参考図書:松下幸之助著.指導者の条件.PHP研究所.2006.

 

 

咬合と全身について

 咬み合わせ(咬合:こうごう)が変化すると全身に不調が現れることがある。その不調とは、いわゆる不定愁訴(ふていしゅうそ)と呼ばれるもので、頭痛や頭重感、肩こり、首の凝り、背中の痛み、腰や膝の痛み、足首の痛み、手足のしびれ、心臓の苦痛感、高血圧症、全身のだるさ、集中力の低下など、があげられる。これらの全身症状と咬合との関係は、従来から密接な関係があると歯科医療の現場では考えられてきたが、いまだ完全に科学的に証明されているわけではない。しかし、自分を含めて多くの臨床現場にいる歯科医の臨床実感では、咬み合わせが不調になると全身に不調が現れ、咬み合わせを安定させると全身の状態が良くなる。これはなぜなんだろう?そして、どうやったら、このことを科学的に証明できるのだろう?

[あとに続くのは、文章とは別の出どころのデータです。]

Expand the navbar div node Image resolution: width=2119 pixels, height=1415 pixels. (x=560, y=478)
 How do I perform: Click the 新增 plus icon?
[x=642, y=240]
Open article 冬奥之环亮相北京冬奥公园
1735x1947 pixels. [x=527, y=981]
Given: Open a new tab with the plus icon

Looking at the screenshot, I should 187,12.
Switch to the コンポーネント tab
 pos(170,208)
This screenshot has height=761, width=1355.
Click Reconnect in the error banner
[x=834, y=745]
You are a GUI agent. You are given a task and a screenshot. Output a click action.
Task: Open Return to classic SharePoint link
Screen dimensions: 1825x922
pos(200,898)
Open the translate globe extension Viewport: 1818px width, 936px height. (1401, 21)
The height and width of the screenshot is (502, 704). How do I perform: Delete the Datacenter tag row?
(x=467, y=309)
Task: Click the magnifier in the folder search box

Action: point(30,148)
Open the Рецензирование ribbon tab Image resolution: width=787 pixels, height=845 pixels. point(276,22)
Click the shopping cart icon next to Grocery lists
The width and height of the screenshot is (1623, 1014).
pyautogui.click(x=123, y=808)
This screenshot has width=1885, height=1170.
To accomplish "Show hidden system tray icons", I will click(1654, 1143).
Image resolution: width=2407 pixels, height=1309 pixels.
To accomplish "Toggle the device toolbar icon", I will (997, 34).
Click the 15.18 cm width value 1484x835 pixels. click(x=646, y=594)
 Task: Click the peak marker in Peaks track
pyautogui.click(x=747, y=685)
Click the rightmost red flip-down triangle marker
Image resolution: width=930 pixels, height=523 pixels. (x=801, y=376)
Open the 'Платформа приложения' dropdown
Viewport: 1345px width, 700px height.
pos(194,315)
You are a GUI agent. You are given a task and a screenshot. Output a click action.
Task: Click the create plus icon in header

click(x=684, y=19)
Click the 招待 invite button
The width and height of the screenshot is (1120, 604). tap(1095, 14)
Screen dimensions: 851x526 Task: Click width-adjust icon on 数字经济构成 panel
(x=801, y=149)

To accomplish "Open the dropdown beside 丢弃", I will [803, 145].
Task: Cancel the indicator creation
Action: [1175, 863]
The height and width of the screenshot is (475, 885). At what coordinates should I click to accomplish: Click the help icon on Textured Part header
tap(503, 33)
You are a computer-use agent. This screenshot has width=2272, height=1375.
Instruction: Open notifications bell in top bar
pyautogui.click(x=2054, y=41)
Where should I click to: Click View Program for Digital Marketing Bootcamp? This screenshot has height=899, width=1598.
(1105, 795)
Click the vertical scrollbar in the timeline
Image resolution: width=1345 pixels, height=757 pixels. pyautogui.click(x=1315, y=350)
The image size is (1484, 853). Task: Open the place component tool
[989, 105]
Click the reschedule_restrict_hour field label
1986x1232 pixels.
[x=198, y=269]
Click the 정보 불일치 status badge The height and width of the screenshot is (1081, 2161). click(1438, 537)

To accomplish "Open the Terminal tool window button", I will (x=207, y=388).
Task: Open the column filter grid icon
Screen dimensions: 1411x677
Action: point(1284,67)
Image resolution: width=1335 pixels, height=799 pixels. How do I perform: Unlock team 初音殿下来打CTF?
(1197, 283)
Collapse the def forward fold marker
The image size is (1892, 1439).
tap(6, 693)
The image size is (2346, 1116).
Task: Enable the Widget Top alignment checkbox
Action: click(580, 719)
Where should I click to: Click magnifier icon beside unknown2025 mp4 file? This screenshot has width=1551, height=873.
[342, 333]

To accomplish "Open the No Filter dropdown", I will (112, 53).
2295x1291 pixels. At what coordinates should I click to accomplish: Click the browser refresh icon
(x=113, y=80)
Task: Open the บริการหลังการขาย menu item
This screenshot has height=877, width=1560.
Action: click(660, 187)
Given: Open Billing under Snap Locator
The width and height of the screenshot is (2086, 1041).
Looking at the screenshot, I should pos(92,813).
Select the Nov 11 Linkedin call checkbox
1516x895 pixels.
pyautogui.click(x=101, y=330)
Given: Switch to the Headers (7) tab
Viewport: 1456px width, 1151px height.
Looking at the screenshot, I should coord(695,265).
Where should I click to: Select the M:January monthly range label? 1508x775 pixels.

 科学的に証明することを困難にしている原因の一つは、咬み合わせを変化させると生じる全身の症状の多くが不定愁訴であり、数値化されたパラメーターでとらえられないことがあるだろう。頭重感や倦怠感は数値化しにくいのだ。この点は、血液学的検査値をパラメーターとして分析できる「歯周病と全身」の分析の方が有利だ。たとえば、歯周病のある糖尿病患者さんに歯周治療を実施するとHbA1C(ヘモグロビンA1C)が低下する、といった具合だ。調査対象が数値化出来るものだと判断しやすい(これ、医療に限りませんね)。 

 であるなら、咬合と全身といった、一見、術者や患者の主観に頼った曖昧な医療現場に数値化できるパラメーターを持ち込む、という戦略が有効だろう。よく咬める状態というのは、最近では検査機器のデジタル化により数値化が可能となってきている。あとは不定愁訴を数値化できるパラメーターがあればよいことになる。この数値化されたパラメーターの精度が正確であることがポイントだ。ペリオと全身との関係の分析は、医科領域で確立された手法が通用する。一方、咬合と全身との関係の分析では、そのパラメーターが医科領域にあまり多く存在しないが、一旦適切なパラメーターが見つかったら、歯科治療の全身に及ぼす効果が科学的に証明できる時代が到来するだろう。